Limitations & Future Work¶
- Limited generation quality: On high-resolution natural images (e.g., CIFAR-10, INN), the visual quality of counterfactuals still has room for improvement, with some counterfactuals exhibiting artifacts.
- Dependence on AD model quality: For weaker detectors such as DSVDD, counterfactual quality degrades accordingly; the framework's effectiveness is coupled to the underlying detector's performance.
- Fixed number of concepts: \(K\) must be specified in advance; the optimal number of concepts may vary across datasets, and an automatic determination mechanism is lacking.
- Applicable only to semantic anomalies: In low-level anomaly scenarios such as industrial defect detection (e.g., MVTec-AD), counterfactuals are technically correct but provide no additional insight.
- Training overhead: Additional training of the GAN/diffusion model generator and discriminator incurs increased computational cost.
- Disentanglement local optima: Under certain conditions with HSC, counterfactuals simultaneously alter both color and digit, suggesting the optimization may converge to local optima.
Related Work & Insights¶
- Feature attribution explanations: Methods such as FCDD (fully convolutional heatmaps), PaDiM (patch distribution modeling), and PatchCore (coreset memory bank) only localize spatial anomaly regions and cannot provide semantic-level explanations.
- Image counterfactual explanations: DISSECT (multi-concept disentangled counterfactuals) forms the methodological foundation of this work but applies only to supervised classifiers; diffusion-model-based CE methods for medical imaging (Sanchez 2022, Wolleb 2022) require anomaly annotations.

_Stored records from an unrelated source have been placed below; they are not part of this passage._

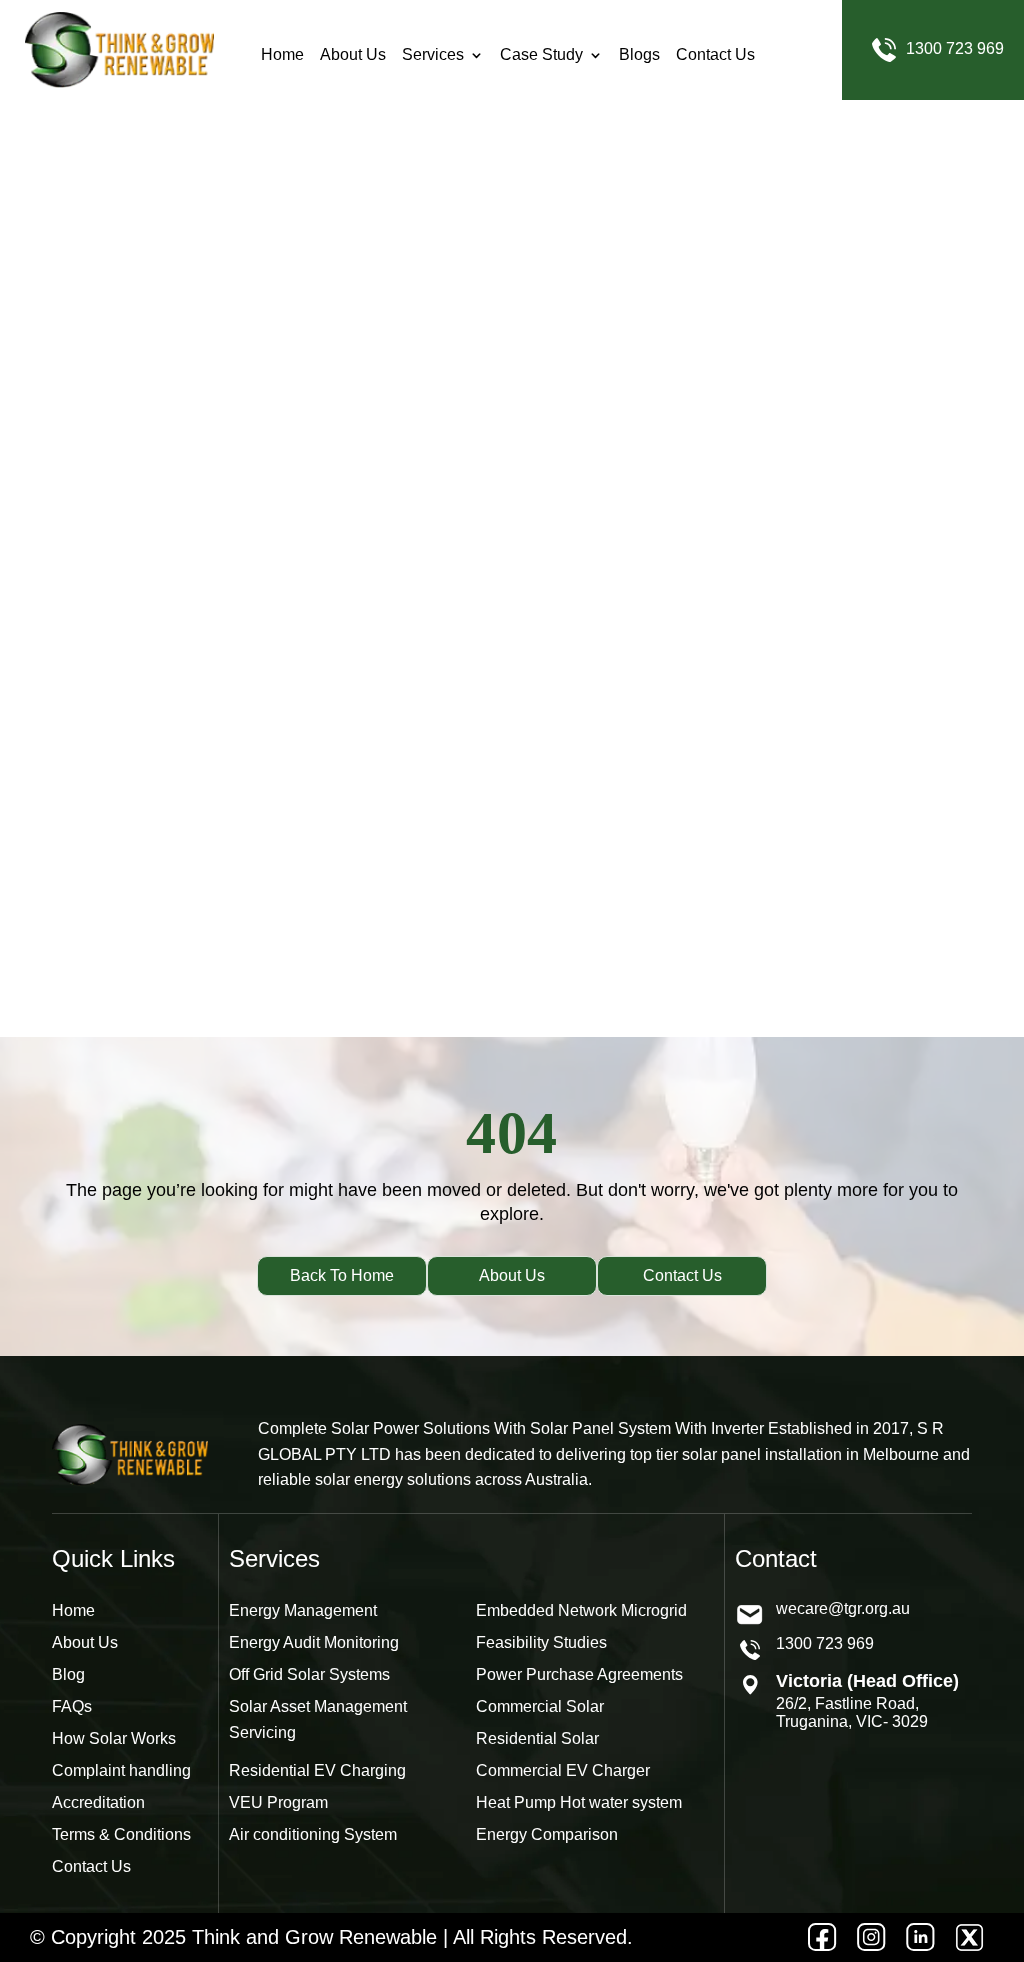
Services (433, 50)
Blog (68, 1674)
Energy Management (303, 1610)
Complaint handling (121, 1770)
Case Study (541, 50)
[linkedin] (920, 1937)
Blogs (639, 50)
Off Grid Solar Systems (309, 1674)
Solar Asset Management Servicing (318, 1719)
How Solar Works (114, 1738)
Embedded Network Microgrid (581, 1610)
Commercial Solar (540, 1706)
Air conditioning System (313, 1834)
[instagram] (871, 1937)
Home (282, 50)
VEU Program (278, 1802)
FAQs (72, 1706)
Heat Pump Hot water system (579, 1802)
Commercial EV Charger (563, 1770)
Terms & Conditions (121, 1834)
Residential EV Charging (317, 1770)
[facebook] (822, 1937)
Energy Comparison (547, 1834)
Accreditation (98, 1802)
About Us (353, 50)
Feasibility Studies (541, 1642)
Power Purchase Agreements (579, 1674)
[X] (969, 1937)
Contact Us (715, 50)
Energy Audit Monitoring (314, 1642)
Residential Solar (537, 1738)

- AD counterfactual explanations: Prior work on tabular/time-series data includes Angiulli 2023 and Datta 2022; for images, AR-Pro (Ji 2024) addresses local defects via masked inpainting but cannot handle semantic anomalies.
- Positioning of this work: The first multi-concept disentangled counterfactual explanation framework for unsupervised semantic image AD, requiring no anomaly annotations and supporting both GAN and diffusion model pathways.
Rating¶
- Novelty: ⭐⭐⭐⭐ — First systematic application of counterfactual explanations to unsupervised image anomaly detection; the multi-concept disentanglement framework represents a clear methodological contribution.
- Experimental Thoroughness: ⭐⭐⭐⭐ — 80+ AD configurations, 5 datasets, 3 detectors, with comprehensive qualitative and quantitative analysis; however, direct quantitative comparison with other CE methods is lacking.
- Writing Quality: ⭐⭐⭐⭐ — Well-structured, theoretically rigorous, and with intuitive qualitative illustrations; notation is dense but necessary.
- Value: ⭐⭐⭐⭐ — Opens a new paradigm for AD interpretability; the progression from feature attribution to semantic counterfactuals represents an important directional advance with practical implications for model auditing and bias discovery.